This week a year 5 teacher asked me to run a mental routine around decimals because some of her class was having difficulty 'getting it'.

I decided to take John Van De Walle's advice when he says it is important that the students learn to count by fractions and that they see the numerator as a noun in the same way as apples are nouns. What this means is that the students count, one tenth, two tenths, three tenths and so on in the same way as we can count, one apple, two apples. Van De Walle also suggests that students should not stop at one whole but should keep counting on eventually making links between fractions and their equivalent whole numbers, such as 4 halves is equivalent to 2..  What follows is the Mental Routine that I used with the class and a few comments on how they went with this approach.

A Kind of Mental Routine

The students worked with laminated 100 squares for this activity.

Closed Questions

How could you divide the board into ten equal shares?

What different ways could you write one tenth (in words, as a faction as a decimal)?

What does the fraction one tenth really mean?

We stopped at this point to review the way fractions are written and that the numerator tells how many shares the whole has been divided into.

I then repeated the process asking the students to mark five tenths of the boards and show as many ways as they could of writing five tenths.

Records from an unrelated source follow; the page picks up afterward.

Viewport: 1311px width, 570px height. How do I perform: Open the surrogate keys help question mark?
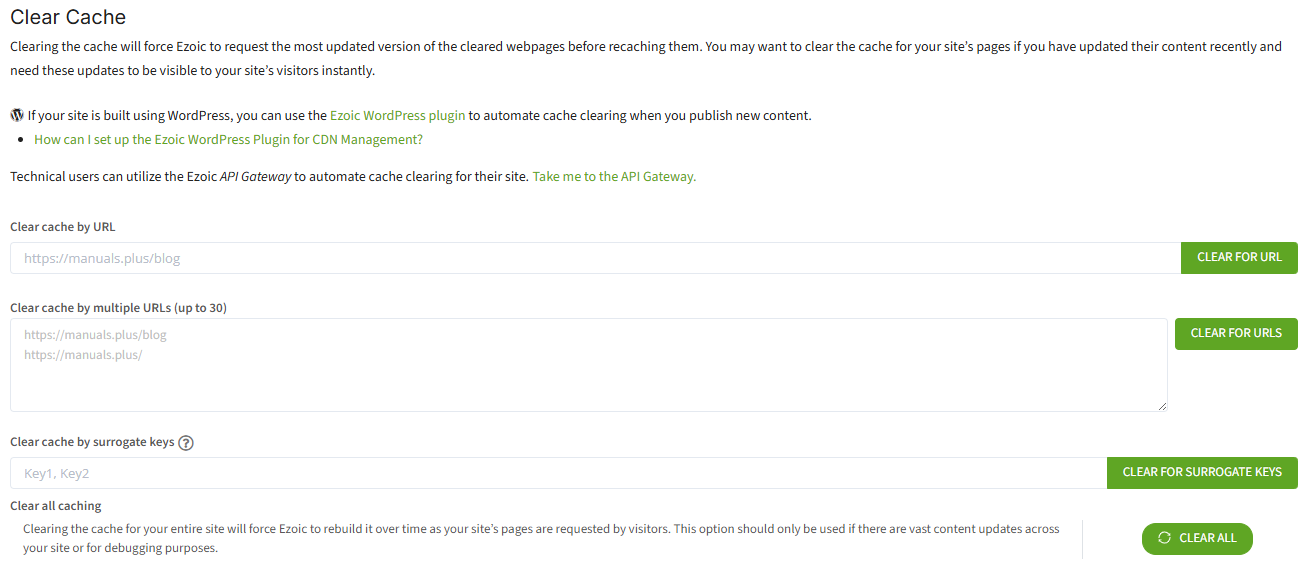186,443
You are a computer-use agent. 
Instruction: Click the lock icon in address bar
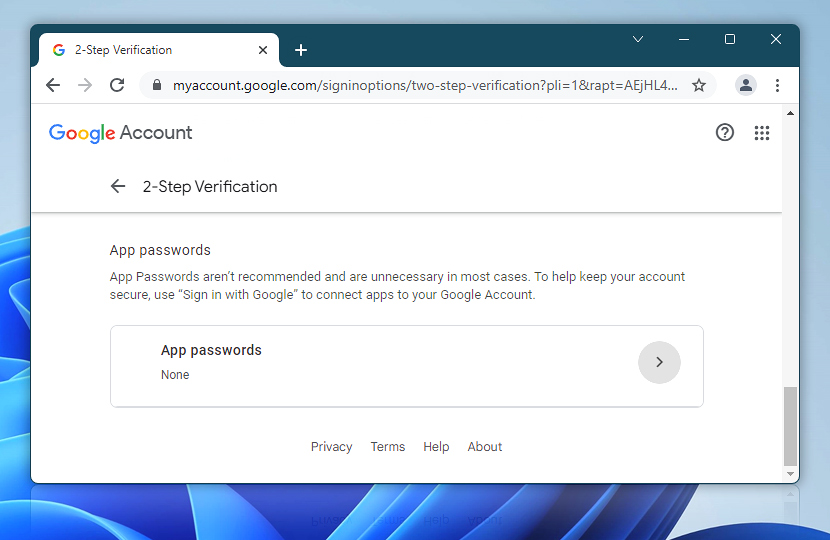pyautogui.click(x=156, y=86)
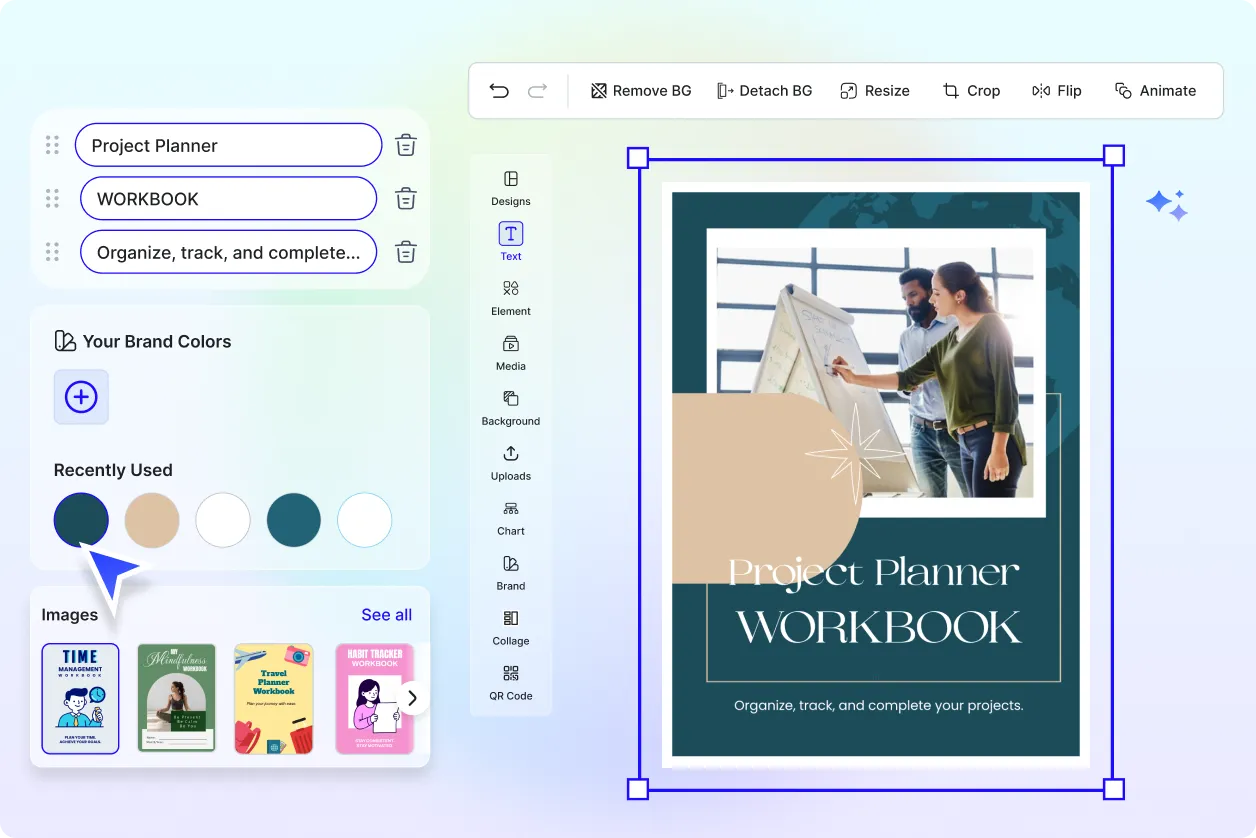Open the Flip options

(x=1056, y=90)
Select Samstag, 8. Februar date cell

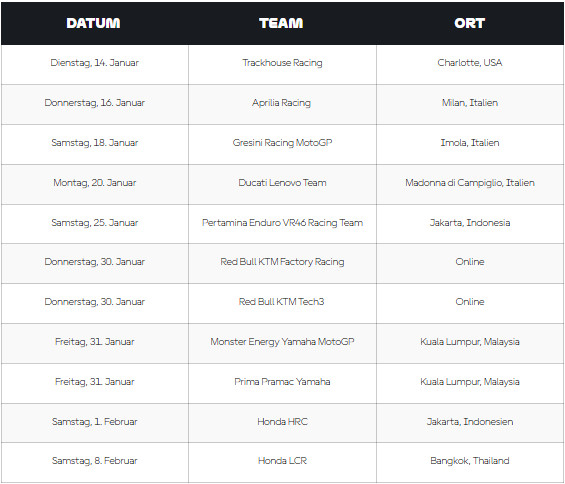point(94,461)
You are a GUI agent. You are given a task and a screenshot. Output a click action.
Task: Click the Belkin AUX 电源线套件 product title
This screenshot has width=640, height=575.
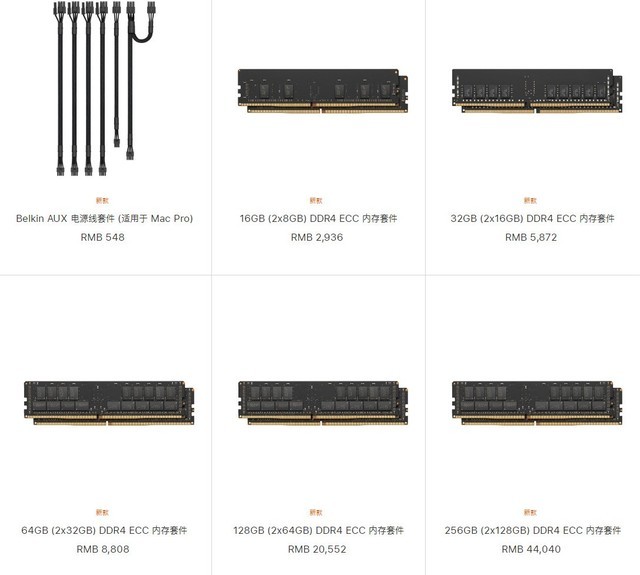coord(104,218)
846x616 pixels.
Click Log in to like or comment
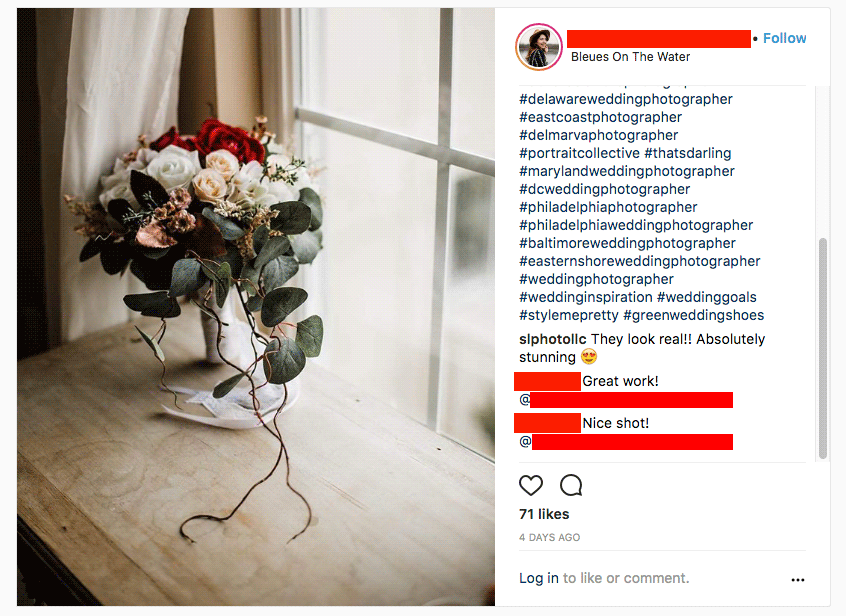coord(538,578)
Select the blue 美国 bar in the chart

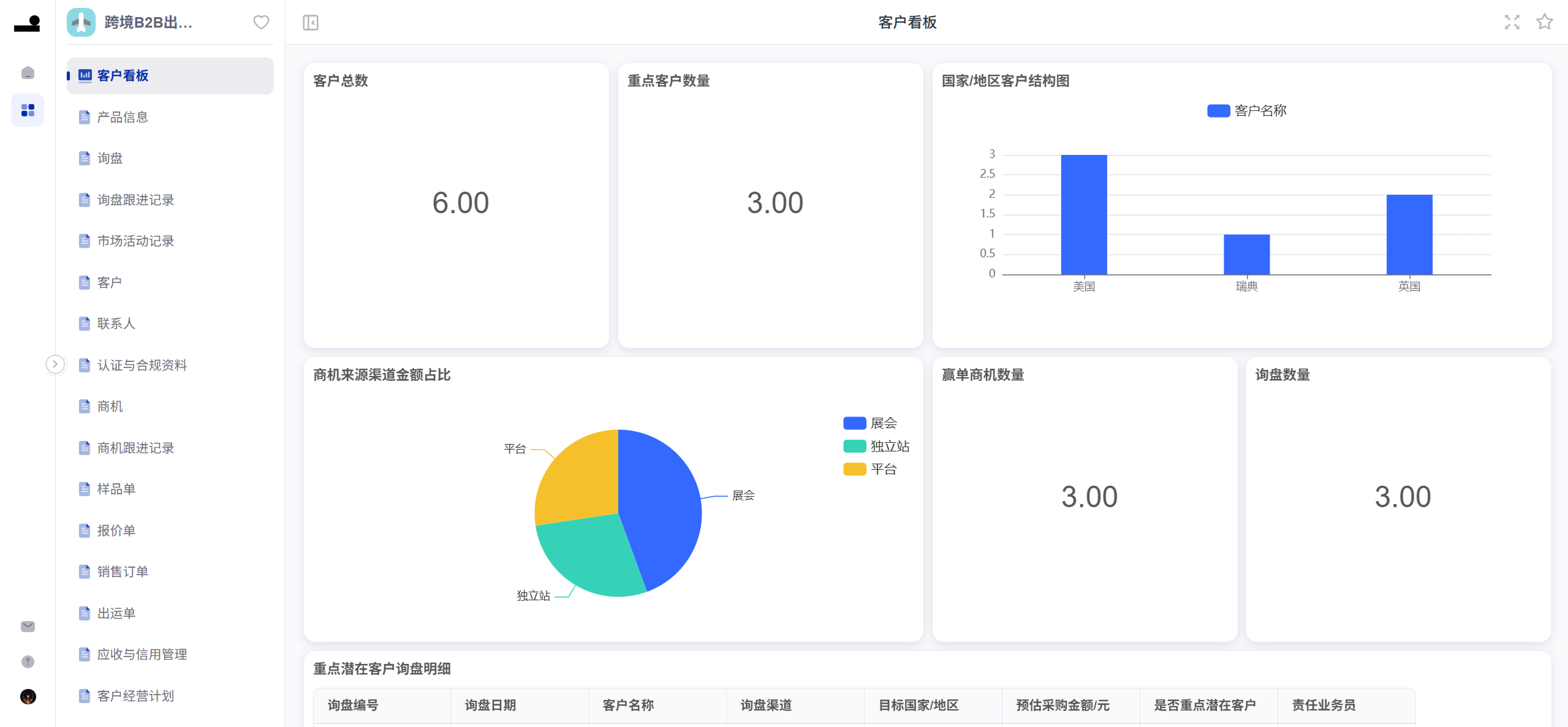[x=1084, y=214]
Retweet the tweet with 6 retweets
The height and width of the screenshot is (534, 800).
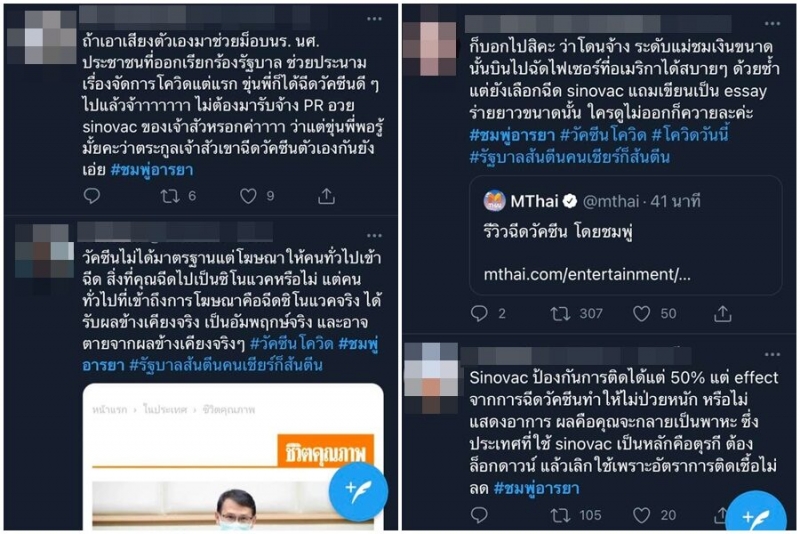[x=170, y=196]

This seemed like the moment to start counting by tenths. We counted once to 23 tenths and this seemed like a lot of fun to the class. I then asked the students to combine boards with a partner and to point at the tenths as we counted. When we got to ten tenths I had to keep the momentum going as everyone stopped counting when they got to the end of their board. This is very much in line with John Van De Walle's comments. We teach students to find a half or a quarter but we always work with only one whole. After years of practicing students find it hard to use mixed fractions. Hence the idea of learning to count by fractions. We repeated the process of counting and pointing a couple of times and then I switched from counting by tenths to counting by whole numbers and tenths, so the count went nine tenths, one whole, one whole and one tenth. The process was not at all boring for the class who asked to count again after one child suggested that we should also use the equivalent half when we got to five or fifteen tenths. We also used this opportunity to introduce a place value grid and to make links between the counting and the number of whole grids and part grids to formalise the method of writing decimals. It was easy for the students to begin to see the role that the decimal point has when they translated their counting and models to the writing of decimals.

Open Ended Questions

Choose a number of tenths that are less than one half and represent it in as many forms as you can. This included using tenths, decimals and a place value chart as well as drawings and helped students to make connections.

This question was repeated using other numbers of tenths including 23 tenths which the students tackled well.

I think we had hoped to go further but we were happy with the number of light bulbs that seemed to go on. Often less is more. A few students moved themselves on to working with hundredths.

Flip Questions

Your job is to guess the number of tenths I am thinking of. Questions such as:

"Do your tenths make more than a half/ a whole one?"

"Do you have more than half but less than seven tenths?"

are to be encouraged and allow time for counting the tenths and eliminating possibilities.

I didn't have time to try this but you might and let me know how it goes.